Item-finding records.
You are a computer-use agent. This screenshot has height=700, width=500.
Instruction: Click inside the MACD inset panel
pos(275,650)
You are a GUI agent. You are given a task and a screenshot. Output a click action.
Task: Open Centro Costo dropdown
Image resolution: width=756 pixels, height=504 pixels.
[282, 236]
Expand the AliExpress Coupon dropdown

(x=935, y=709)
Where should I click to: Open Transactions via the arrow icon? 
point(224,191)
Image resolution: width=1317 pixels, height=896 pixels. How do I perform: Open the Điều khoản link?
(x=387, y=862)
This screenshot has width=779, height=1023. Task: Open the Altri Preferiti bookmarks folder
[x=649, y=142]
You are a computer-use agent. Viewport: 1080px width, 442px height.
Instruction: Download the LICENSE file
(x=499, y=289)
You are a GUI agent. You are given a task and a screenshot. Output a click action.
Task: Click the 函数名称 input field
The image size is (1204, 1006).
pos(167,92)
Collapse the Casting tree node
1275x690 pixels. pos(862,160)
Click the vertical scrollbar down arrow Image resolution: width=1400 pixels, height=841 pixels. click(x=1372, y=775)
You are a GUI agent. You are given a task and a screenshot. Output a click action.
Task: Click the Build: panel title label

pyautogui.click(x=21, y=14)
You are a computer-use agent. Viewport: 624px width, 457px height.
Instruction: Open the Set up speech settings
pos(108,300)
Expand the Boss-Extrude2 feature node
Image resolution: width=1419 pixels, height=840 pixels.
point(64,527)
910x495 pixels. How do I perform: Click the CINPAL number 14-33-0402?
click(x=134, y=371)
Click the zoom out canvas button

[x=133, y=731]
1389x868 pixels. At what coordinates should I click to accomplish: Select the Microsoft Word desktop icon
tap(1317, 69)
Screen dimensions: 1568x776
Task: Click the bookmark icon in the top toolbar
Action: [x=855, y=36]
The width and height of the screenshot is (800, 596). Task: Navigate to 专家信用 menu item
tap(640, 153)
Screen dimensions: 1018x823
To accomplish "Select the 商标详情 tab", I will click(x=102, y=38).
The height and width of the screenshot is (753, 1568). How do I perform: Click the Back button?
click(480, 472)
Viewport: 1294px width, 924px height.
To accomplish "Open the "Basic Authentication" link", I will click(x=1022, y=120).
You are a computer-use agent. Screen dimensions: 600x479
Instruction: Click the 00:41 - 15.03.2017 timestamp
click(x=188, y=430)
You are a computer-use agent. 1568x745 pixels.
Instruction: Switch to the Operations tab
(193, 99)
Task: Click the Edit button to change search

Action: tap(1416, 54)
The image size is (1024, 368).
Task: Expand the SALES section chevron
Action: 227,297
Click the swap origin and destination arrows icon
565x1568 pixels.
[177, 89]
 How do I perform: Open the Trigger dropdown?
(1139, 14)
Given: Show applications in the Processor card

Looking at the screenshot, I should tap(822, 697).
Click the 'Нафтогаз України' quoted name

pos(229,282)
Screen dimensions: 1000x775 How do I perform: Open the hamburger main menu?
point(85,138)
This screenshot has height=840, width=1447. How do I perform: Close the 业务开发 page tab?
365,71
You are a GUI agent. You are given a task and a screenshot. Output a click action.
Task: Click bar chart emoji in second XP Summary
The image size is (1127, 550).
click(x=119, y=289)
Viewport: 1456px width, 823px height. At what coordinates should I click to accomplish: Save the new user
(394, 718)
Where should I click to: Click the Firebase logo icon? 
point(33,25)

Goal. Output every line of the data above verbatim, without changing anything.

Answer to this task.
You are a computer-use agent. This screenshot has height=700, width=500.
Instruction: Click inside the MACD inset panel
pos(275,650)
You are a GUI agent. You are given a task and a screenshot. Output a click action.
Task: Open Centro Costo dropdown
Image resolution: width=756 pixels, height=504 pixels.
[282, 236]
Expand the AliExpress Coupon dropdown

(x=935, y=709)
Where should I click to: Open Transactions via the arrow icon? 
point(224,191)
Image resolution: width=1317 pixels, height=896 pixels. How do I perform: Open the Điều khoản link?
(x=387, y=862)
This screenshot has width=779, height=1023. Task: Open the Altri Preferiti bookmarks folder
[x=649, y=142]
You are a computer-use agent. Viewport: 1080px width, 442px height.
Instruction: Download the LICENSE file
(x=499, y=289)
You are a GUI agent. You are given a task and a screenshot. Output a click action.
Task: Click the 函数名称 input field
The image size is (1204, 1006).
pos(167,92)
Collapse the Casting tree node
1275x690 pixels. pos(862,160)
Click the vertical scrollbar down arrow Image resolution: width=1400 pixels, height=841 pixels. click(x=1372, y=775)
You are a GUI agent. You are given a task and a screenshot. Output a click action.
Task: Click the Build: panel title label

pyautogui.click(x=21, y=14)
You are a computer-use agent. Viewport: 624px width, 457px height.
Instruction: Open the Set up speech settings
pos(108,300)
Expand the Boss-Extrude2 feature node
Image resolution: width=1419 pixels, height=840 pixels.
point(64,527)
910x495 pixels. How do I perform: Click the CINPAL number 14-33-0402?
click(x=134, y=371)
Click the zoom out canvas button

[x=133, y=731]
1389x868 pixels. At what coordinates should I click to accomplish: Select the Microsoft Word desktop icon
tap(1317, 69)
Screen dimensions: 1568x776
Task: Click the bookmark icon in the top toolbar
Action: [x=855, y=36]
The width and height of the screenshot is (800, 596). Task: Navigate to 专家信用 menu item
tap(640, 153)
Screen dimensions: 1018x823
To accomplish "Select the 商标详情 tab", I will click(x=102, y=38).
The height and width of the screenshot is (753, 1568). How do I perform: Click the Back button?
click(480, 472)
Viewport: 1294px width, 924px height.
To accomplish "Open the "Basic Authentication" link", I will click(x=1022, y=120).
You are a computer-use agent. Screen dimensions: 600x479
Instruction: Click the 00:41 - 15.03.2017 timestamp
click(x=188, y=430)
You are a computer-use agent. 1568x745 pixels.
Instruction: Switch to the Operations tab
(193, 99)
Task: Click the Edit button to change search

Action: tap(1416, 54)
The image size is (1024, 368).
Task: Expand the SALES section chevron
Action: 227,297
Click the swap origin and destination arrows icon
565x1568 pixels.
[177, 89]
 How do I perform: Open the Trigger dropdown?
(1139, 14)
Given: Show applications in the Processor card

Looking at the screenshot, I should tap(822, 697).
Click the 'Нафтогаз України' quoted name

pos(229,282)
Screen dimensions: 1000x775 How do I perform: Open the hamburger main menu?
point(85,138)
This screenshot has height=840, width=1447. How do I perform: Close the 业务开发 page tab?
365,71
You are a GUI agent. You are given a task and a screenshot. Output a click action.
Task: Click bar chart emoji in second XP Summary
The image size is (1127, 550).
click(x=119, y=289)
Viewport: 1456px width, 823px height. At what coordinates should I click to accomplish: Save the new user
(394, 718)
Where should I click to: Click the Firebase logo icon? 
point(33,25)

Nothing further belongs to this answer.